Gonzales told Newsday the matter was raised in the public domain and there was no written request or queries before him about it.
“I know of the issue based on what I am reading on the national newspapers. I was never briefed on anything concerning this particular matter so, unfortunately, I would not be able to offer any comment on it.
“If there is any evidence presented to me or the Ministry of Public Utilities in relation to anything under my remit, then of course it would be investigated.”
On Friday Communication Workers’ Union (CWU) president Clyde Elder alleged that Bacchus received special treatment from TSTT’s pension plan.
He claimed Bacchus was paid a $2 million lump sum and $42,000 monthly which was money taken from the pension plan fund, in which other workers were having problems accessing, while people were receiving $800 and $1,000 pension payments.
Speaking with Newsday, Elder said the issue was not with Bacchus or Gonsalves, but with the mismanagement of TSTT’s pension fund by its executive.
Elder said, “Gonsalves has failed to meet with the union to date on other matters. If he wanted to intervene, he could, but he is taking a hands-off approach because it involves his Cabinet colleague.
“My focus is TSTT’s treatment of its pensioners. My issue is with TSTT and the management because they are presiding over wastage and corruption.”
He added that the CWU was prepared to take the matter to court if necessary.
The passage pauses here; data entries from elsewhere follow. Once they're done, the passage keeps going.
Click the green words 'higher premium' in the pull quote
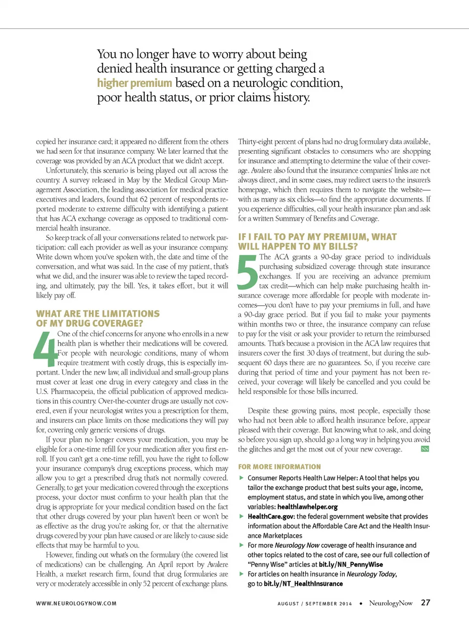tap(134, 83)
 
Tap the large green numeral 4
tap(45, 349)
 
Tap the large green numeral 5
tap(247, 272)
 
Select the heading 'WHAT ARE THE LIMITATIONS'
tap(98, 314)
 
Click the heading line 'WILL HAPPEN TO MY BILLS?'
tap(298, 247)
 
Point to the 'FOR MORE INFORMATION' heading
tap(279, 467)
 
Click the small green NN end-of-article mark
tap(425, 449)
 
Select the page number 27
tap(426, 603)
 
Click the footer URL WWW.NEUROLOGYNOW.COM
tap(76, 604)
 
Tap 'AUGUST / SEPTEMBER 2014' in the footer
tap(315, 604)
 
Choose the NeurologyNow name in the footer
tap(390, 603)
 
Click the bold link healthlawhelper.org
tap(307, 507)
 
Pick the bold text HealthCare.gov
tap(271, 516)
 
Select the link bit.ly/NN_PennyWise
tap(351, 564)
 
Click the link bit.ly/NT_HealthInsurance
tap(303, 584)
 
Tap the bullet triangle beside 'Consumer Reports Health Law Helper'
tap(241, 478)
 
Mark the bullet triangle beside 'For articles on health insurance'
tap(241, 574)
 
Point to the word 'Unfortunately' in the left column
tap(67, 170)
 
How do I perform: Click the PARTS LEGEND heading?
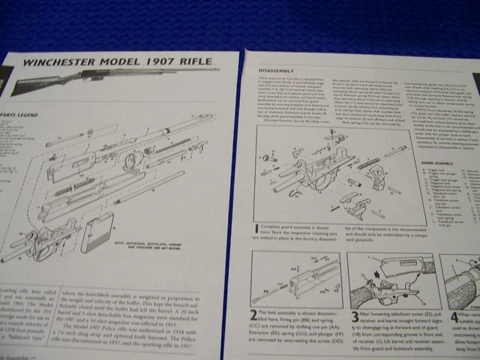23,115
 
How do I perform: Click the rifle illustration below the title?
90,80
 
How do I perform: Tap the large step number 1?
257,226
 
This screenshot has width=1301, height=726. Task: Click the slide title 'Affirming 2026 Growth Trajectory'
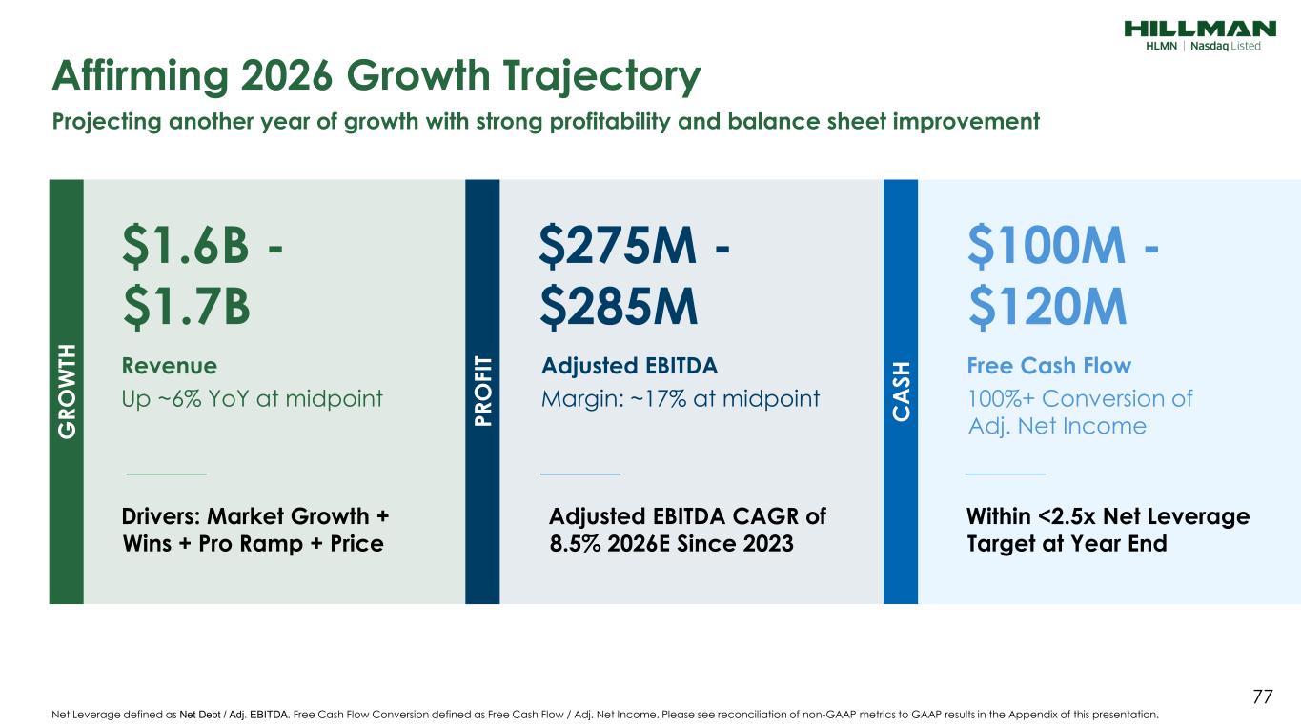pyautogui.click(x=377, y=76)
TSTT, on Friday, said the CWU’s allegations against its board and management were false.
In a media release it said, “TSTT treats all employee and HR-related matters in the strictest confidence and therefore will not disclose any details of a former employee’s contractual arrangements, inclusive of pension benefits, irrespective of the individual’s position or tenure.
“TSTT wishes to state categorically that save for the transfer of a vehicle, no ex-gratia payment was made to Senator Hassel Bacchus on his departure from the organisation.”
It added that the process used to determine Bacchus’ pension for his tenure of 31 years’ service was done in full compliance with the provisions of the Trust Deed and Rules pension plan.
“The calculation and payment of pension benefits were administered by the independent trustees of the pension plan and, as such, no payments were made directly by the company, nor was the company involved in computation,” TSTT said.
Newsday attempted to reach Bacchus for comment but calls to his phone went unanswered.